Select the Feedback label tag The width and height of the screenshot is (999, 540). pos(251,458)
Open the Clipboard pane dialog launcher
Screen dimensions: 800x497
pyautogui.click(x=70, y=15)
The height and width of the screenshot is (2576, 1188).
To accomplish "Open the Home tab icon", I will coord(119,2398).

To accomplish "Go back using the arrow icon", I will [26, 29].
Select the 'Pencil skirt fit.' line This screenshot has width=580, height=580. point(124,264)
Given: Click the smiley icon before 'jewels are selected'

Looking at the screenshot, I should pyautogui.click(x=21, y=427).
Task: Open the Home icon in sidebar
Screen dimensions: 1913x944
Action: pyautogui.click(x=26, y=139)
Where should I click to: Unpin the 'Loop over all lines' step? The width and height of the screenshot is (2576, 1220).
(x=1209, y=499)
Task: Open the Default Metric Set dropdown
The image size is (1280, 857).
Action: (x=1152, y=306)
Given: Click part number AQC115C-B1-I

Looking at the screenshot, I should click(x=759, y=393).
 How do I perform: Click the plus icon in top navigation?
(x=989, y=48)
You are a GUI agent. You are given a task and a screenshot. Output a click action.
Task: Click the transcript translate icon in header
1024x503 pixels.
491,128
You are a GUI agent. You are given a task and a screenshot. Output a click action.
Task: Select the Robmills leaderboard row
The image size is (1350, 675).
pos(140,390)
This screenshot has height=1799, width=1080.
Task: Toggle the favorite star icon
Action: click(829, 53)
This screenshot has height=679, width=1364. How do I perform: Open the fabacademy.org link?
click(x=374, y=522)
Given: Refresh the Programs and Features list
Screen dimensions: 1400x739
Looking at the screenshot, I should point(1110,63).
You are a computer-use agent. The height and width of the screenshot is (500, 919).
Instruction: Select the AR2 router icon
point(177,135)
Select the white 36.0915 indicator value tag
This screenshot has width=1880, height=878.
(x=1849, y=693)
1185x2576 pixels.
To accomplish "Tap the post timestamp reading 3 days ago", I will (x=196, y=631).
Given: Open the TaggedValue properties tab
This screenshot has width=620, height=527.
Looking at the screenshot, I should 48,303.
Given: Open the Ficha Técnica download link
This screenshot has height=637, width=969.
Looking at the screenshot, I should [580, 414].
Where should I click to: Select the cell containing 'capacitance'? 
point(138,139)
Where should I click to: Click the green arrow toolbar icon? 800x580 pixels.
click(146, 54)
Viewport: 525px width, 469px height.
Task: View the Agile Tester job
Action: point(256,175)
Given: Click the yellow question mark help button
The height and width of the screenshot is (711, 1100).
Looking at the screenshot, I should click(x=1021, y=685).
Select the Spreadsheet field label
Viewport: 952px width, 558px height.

§ WORK TO DO
Copy the stretch from "Given: Refresh the Programs and Features list" through "point(177,135)", swapping "router" for "switch" and leaving everything else as it is.

§ RESULT BELOW
Given: Refresh the Programs and Features list
Screen dimensions: 1400x739
Looking at the screenshot, I should point(1110,63).
You are a computer-use agent. The height and width of the screenshot is (500, 919).
Instruction: Select the AR2 switch icon
point(177,135)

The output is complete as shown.